• RECORDS SHOWN:
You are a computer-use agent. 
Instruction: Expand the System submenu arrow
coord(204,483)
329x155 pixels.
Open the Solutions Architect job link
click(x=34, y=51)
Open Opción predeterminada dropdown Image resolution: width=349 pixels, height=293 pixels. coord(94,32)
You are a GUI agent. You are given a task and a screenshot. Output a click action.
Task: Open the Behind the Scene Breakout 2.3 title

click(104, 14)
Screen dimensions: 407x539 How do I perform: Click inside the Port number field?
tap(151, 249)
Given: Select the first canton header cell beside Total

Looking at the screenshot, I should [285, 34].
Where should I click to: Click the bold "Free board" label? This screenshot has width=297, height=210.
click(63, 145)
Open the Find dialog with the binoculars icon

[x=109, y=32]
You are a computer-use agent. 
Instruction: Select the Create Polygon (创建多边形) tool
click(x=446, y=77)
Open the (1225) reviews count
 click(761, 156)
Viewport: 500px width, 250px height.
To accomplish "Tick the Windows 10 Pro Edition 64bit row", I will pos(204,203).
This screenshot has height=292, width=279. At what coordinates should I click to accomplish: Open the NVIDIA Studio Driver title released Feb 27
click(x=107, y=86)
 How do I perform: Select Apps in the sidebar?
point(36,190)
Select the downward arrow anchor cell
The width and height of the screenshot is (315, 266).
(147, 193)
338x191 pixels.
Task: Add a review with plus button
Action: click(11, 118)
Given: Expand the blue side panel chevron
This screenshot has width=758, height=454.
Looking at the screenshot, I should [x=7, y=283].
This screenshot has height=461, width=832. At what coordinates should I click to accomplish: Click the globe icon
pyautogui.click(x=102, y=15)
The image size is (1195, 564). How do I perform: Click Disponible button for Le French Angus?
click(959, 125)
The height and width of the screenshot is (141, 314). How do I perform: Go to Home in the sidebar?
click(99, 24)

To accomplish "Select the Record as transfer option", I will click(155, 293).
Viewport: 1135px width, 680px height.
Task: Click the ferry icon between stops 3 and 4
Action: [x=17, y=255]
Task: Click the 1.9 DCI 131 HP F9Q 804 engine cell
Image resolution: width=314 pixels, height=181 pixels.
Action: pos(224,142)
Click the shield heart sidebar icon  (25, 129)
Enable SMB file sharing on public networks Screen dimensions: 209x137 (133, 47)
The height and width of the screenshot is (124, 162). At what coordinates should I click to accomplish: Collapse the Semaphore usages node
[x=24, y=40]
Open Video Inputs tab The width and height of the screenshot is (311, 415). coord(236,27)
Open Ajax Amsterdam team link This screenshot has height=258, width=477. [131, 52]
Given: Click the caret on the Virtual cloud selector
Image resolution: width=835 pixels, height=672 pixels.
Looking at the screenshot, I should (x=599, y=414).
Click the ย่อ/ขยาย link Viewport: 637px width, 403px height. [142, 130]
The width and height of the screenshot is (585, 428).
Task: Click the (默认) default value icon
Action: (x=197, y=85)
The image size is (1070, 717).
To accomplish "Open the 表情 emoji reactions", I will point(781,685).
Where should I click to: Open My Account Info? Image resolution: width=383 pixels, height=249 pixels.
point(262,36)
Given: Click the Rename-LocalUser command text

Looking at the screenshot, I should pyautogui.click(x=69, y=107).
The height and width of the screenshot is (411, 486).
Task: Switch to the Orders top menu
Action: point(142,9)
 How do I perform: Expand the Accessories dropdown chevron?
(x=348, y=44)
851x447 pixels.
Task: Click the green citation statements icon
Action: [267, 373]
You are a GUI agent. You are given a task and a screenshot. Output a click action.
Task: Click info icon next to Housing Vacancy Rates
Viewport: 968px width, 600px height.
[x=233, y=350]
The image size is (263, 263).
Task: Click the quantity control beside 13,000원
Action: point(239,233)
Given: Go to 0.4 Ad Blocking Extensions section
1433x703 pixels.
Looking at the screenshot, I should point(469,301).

• EXERCISE REQUIREMENTS:
What is needed is an exact transcription of every record above.

• WORKED SOLUTION:
You are a computer-use agent. 
Instruction: Expand the System submenu arrow
coord(204,483)
329x155 pixels.
Open the Solutions Architect job link
click(x=34, y=51)
Open Opción predeterminada dropdown Image resolution: width=349 pixels, height=293 pixels. coord(94,32)
You are a GUI agent. You are given a task and a screenshot. Output a click action.
Task: Open the Behind the Scene Breakout 2.3 title

click(104, 14)
Screen dimensions: 407x539 How do I perform: Click inside the Port number field?
tap(151, 249)
Given: Select the first canton header cell beside Total

Looking at the screenshot, I should [285, 34].
Where should I click to: Click the bold "Free board" label? This screenshot has width=297, height=210.
click(63, 145)
Open the Find dialog with the binoculars icon

[x=109, y=32]
You are a computer-use agent. 
Instruction: Select the Create Polygon (创建多边形) tool
click(x=446, y=77)
Open the (1225) reviews count
 click(761, 156)
Viewport: 500px width, 250px height.
To accomplish "Tick the Windows 10 Pro Edition 64bit row", I will pos(204,203).
This screenshot has height=292, width=279. At what coordinates should I click to accomplish: Open the NVIDIA Studio Driver title released Feb 27
click(x=107, y=86)
 How do I perform: Select Apps in the sidebar?
point(36,190)
Select the downward arrow anchor cell
The width and height of the screenshot is (315, 266).
(147, 193)
338x191 pixels.
Task: Add a review with plus button
Action: click(11, 118)
Given: Expand the blue side panel chevron
This screenshot has width=758, height=454.
Looking at the screenshot, I should [x=7, y=283].
This screenshot has height=461, width=832. At what coordinates should I click to accomplish: Click the globe icon
pyautogui.click(x=102, y=15)
The image size is (1195, 564). How do I perform: Click Disponible button for Le French Angus?
click(959, 125)
The height and width of the screenshot is (141, 314). How do I perform: Go to Home in the sidebar?
click(99, 24)

To accomplish "Select the Record as transfer option", I will click(155, 293).
Viewport: 1135px width, 680px height.
Task: Click the ferry icon between stops 3 and 4
Action: [x=17, y=255]
Task: Click the 1.9 DCI 131 HP F9Q 804 engine cell
Image resolution: width=314 pixels, height=181 pixels.
Action: pos(224,142)
Click the shield heart sidebar icon  (25, 129)
Enable SMB file sharing on public networks Screen dimensions: 209x137 (133, 47)
The height and width of the screenshot is (124, 162). At what coordinates should I click to accomplish: Collapse the Semaphore usages node
[x=24, y=40]
Open Video Inputs tab The width and height of the screenshot is (311, 415). coord(236,27)
Open Ajax Amsterdam team link This screenshot has height=258, width=477. [131, 52]
Given: Click the caret on the Virtual cloud selector
Image resolution: width=835 pixels, height=672 pixels.
Looking at the screenshot, I should (x=599, y=414).
Click the ย่อ/ขยาย link Viewport: 637px width, 403px height. [142, 130]
The width and height of the screenshot is (585, 428).
Task: Click the (默认) default value icon
Action: (x=197, y=85)
The image size is (1070, 717).
To accomplish "Open the 表情 emoji reactions", I will point(781,685).
Where should I click to: Open My Account Info? Image resolution: width=383 pixels, height=249 pixels.
point(262,36)
Given: Click the Rename-LocalUser command text

Looking at the screenshot, I should pyautogui.click(x=69, y=107).
The height and width of the screenshot is (411, 486).
Task: Switch to the Orders top menu
Action: point(142,9)
 How do I perform: Expand the Accessories dropdown chevron?
(x=348, y=44)
851x447 pixels.
Task: Click the green citation statements icon
Action: [267, 373]
You are a GUI agent. You are given a task and a screenshot. Output a click action.
Task: Click info icon next to Housing Vacancy Rates
Viewport: 968px width, 600px height.
[x=233, y=350]
The image size is (263, 263).
Task: Click the quantity control beside 13,000원
Action: point(239,233)
Given: Go to 0.4 Ad Blocking Extensions section
1433x703 pixels.
Looking at the screenshot, I should point(469,301).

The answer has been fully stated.